#### SUPPLIED INFORMATION

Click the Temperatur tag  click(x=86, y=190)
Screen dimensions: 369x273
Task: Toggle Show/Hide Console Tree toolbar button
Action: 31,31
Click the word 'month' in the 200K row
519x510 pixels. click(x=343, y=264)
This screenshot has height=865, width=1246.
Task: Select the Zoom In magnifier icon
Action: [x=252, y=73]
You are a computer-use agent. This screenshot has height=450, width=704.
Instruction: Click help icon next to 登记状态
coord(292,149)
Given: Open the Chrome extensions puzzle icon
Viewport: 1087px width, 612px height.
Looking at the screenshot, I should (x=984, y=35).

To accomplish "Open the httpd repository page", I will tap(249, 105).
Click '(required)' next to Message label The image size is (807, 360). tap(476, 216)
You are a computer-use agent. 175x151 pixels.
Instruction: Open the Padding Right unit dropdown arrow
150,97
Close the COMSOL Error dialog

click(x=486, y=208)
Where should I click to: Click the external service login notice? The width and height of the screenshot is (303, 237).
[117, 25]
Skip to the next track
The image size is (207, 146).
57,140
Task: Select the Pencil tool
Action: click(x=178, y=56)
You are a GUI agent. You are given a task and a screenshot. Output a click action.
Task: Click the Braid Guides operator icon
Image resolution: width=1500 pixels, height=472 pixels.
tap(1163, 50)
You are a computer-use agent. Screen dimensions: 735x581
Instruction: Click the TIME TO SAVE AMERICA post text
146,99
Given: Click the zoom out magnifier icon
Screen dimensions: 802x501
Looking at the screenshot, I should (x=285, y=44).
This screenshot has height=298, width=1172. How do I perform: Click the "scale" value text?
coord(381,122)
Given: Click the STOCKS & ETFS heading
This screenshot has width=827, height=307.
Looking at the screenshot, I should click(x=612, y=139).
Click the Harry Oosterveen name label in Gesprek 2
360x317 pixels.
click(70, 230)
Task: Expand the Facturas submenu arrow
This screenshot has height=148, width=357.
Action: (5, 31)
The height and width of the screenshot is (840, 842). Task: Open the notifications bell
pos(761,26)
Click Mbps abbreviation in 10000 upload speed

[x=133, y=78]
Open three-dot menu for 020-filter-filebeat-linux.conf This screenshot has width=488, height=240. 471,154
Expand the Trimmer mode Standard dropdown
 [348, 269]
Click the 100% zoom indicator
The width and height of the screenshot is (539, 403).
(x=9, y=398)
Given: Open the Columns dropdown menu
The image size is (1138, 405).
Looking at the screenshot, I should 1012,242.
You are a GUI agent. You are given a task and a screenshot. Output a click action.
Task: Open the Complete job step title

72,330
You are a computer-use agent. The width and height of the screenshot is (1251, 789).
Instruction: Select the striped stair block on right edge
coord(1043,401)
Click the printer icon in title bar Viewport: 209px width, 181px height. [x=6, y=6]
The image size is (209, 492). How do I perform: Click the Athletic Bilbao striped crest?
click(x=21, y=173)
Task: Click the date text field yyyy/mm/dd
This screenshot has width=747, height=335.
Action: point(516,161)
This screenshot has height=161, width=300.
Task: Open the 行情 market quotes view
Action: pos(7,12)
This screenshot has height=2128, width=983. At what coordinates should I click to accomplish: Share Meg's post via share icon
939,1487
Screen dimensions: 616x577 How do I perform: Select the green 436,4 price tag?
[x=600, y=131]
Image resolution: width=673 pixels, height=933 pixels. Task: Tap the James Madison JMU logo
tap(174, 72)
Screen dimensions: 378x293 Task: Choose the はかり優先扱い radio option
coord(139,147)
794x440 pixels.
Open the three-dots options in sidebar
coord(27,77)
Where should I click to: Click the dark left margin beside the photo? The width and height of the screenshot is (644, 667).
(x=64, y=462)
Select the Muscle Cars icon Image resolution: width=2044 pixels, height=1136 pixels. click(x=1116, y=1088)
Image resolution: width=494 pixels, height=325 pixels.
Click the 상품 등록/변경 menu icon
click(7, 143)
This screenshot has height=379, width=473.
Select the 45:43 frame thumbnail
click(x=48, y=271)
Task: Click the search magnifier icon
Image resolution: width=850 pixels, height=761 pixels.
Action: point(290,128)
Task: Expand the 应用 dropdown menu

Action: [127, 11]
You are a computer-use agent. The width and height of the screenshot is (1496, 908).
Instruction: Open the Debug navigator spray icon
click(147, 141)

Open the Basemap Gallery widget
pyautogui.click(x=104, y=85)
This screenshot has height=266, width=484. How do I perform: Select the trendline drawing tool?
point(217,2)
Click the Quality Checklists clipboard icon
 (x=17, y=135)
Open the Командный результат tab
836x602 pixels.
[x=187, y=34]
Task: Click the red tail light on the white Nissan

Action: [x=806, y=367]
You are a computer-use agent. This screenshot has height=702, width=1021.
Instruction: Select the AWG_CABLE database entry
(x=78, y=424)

########

(PROMPT) Look through the data above. Find each line with the string "computer" and copy it.

(ANSWER BELOW)
You are a computer-use agent. This screenshot has height=450, width=704.
You are a computer-use agent. 175x151 pixels.
You are a computer-use agent. Screen dimensions: 735x581
You are a computer-use agent. The width and height of the screenshot is (1251, 789).
You are a computer-use agent. The width and height of the screenshot is (1496, 908).
You are a computer-use agent. This screenshot has height=702, width=1021.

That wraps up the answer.